## Description of the task
Print, from the listing below, the lines starting at the line containing "Where should I click to: Click the persp" and ending at the line containing "Task: Toggle the resolution gate display", exactly as they stand, and print nothing else.

---

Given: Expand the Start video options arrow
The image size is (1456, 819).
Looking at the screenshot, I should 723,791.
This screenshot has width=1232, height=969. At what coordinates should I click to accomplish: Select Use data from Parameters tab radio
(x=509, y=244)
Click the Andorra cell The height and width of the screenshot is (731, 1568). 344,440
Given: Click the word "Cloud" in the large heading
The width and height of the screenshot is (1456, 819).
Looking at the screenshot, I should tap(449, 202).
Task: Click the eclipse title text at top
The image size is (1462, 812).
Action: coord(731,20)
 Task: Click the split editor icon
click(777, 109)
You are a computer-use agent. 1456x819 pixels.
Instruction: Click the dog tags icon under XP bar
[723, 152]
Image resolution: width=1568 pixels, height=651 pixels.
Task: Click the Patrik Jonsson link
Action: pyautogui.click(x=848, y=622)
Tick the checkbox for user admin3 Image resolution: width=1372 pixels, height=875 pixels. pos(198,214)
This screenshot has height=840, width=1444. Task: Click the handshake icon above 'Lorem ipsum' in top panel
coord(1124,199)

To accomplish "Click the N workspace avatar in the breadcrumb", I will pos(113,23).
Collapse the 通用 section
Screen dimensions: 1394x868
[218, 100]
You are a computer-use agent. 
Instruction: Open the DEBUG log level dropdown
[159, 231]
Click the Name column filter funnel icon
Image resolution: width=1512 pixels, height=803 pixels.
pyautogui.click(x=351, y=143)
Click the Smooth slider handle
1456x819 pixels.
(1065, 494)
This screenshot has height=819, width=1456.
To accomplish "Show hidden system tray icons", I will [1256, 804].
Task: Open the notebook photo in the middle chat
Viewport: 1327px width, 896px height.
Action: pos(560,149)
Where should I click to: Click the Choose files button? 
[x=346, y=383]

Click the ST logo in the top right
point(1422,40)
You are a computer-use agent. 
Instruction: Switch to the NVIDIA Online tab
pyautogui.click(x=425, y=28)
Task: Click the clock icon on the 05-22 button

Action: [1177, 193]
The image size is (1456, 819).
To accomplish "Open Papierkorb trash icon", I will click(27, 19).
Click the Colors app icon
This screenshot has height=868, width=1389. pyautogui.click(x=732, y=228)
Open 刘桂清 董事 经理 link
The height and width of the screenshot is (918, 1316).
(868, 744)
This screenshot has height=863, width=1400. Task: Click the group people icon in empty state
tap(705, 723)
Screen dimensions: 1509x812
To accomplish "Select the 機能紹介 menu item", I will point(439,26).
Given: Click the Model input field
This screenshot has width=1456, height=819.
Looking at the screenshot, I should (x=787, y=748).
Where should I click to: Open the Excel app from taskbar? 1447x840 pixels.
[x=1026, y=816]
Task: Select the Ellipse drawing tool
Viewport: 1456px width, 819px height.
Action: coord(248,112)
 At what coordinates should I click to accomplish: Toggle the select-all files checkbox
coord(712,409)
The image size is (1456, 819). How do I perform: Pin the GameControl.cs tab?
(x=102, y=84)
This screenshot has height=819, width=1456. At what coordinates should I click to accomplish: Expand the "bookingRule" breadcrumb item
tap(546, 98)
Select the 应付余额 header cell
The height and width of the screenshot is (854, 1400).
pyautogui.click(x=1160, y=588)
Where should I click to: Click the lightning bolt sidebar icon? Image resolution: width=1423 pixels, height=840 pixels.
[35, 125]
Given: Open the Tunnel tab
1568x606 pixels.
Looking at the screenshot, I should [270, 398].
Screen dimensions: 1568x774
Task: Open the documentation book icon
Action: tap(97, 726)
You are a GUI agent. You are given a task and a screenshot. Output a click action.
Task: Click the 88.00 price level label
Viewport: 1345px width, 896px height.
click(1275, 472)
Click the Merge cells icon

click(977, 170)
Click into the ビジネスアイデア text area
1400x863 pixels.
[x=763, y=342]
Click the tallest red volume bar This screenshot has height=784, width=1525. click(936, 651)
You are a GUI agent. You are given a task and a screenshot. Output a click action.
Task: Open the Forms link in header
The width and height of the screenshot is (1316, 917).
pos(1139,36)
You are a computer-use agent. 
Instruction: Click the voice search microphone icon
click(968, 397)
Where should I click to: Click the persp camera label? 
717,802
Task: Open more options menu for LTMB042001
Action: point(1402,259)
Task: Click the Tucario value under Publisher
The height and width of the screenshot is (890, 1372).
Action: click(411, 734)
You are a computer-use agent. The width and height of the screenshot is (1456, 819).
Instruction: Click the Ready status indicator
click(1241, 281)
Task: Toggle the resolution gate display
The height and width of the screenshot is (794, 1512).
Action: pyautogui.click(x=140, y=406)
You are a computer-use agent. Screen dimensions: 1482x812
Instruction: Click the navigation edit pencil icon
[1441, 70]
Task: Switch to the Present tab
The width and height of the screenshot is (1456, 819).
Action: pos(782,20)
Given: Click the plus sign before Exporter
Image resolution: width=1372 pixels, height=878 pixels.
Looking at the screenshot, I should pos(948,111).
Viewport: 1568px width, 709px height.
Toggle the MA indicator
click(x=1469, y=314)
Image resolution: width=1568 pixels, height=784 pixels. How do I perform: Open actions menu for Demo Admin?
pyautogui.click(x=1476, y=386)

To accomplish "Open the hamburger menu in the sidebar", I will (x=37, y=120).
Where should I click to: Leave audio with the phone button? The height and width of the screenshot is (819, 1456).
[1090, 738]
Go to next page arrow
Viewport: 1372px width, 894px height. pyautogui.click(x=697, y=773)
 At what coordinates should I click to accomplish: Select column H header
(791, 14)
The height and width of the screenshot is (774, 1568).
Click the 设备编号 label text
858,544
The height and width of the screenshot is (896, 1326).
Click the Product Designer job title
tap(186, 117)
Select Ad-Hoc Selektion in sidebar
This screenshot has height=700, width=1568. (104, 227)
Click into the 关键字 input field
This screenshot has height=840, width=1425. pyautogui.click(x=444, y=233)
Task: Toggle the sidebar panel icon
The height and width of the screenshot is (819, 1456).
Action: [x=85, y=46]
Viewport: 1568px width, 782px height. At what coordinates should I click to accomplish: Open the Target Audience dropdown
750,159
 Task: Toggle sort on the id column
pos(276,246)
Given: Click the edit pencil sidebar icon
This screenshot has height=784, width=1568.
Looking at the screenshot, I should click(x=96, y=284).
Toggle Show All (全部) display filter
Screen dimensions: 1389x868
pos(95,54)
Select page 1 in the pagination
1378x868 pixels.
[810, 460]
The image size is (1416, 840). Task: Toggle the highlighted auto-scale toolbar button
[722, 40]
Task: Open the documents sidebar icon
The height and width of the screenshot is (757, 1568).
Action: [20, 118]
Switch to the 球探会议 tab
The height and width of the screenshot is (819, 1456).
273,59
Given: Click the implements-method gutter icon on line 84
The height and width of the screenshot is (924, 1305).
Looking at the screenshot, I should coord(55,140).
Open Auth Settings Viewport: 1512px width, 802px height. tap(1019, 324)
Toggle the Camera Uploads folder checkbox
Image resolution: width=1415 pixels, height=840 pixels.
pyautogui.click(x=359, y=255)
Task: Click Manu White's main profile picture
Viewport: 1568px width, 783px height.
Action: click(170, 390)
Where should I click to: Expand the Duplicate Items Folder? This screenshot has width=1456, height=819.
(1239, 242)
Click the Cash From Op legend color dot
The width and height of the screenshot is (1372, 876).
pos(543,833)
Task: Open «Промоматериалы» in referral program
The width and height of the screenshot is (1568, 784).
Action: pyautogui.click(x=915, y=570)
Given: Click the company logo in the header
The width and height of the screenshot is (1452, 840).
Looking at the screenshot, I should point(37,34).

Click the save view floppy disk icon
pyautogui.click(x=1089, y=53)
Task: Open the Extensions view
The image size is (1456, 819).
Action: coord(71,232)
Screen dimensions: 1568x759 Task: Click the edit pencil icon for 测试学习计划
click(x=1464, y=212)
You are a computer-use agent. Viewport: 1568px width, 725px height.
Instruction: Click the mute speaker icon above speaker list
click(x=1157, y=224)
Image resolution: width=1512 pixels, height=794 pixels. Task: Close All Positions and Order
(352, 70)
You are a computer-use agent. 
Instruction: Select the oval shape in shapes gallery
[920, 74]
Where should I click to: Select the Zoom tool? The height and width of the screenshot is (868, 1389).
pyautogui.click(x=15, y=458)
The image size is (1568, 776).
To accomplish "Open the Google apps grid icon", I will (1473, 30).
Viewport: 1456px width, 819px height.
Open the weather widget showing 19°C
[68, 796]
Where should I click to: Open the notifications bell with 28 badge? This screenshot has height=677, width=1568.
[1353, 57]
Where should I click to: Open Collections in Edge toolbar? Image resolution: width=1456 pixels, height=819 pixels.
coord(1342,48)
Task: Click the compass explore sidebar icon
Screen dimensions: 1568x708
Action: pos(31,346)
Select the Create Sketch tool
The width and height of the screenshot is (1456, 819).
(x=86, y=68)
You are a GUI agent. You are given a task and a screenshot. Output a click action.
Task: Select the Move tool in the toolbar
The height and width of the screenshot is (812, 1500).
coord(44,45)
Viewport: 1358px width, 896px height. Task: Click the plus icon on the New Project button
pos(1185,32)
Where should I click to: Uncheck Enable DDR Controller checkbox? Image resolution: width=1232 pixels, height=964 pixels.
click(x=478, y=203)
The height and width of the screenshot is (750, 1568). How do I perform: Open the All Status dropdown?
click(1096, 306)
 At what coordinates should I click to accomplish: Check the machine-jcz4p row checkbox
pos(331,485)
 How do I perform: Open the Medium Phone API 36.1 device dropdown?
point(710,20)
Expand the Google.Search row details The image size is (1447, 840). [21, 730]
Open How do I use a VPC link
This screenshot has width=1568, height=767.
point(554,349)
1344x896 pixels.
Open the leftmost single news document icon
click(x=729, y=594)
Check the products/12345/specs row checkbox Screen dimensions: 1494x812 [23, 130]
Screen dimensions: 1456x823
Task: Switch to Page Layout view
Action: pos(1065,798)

---

## Exercise result
Where should I click to: Click the persp camera label? 
717,802
Task: Open more options menu for LTMB042001
Action: point(1402,259)
Task: Click the Tucario value under Publisher
The height and width of the screenshot is (890, 1372).
Action: click(411, 734)
You are a computer-use agent. The width and height of the screenshot is (1456, 819).
Instruction: Click the Ready status indicator
click(1241, 281)
Task: Toggle the resolution gate display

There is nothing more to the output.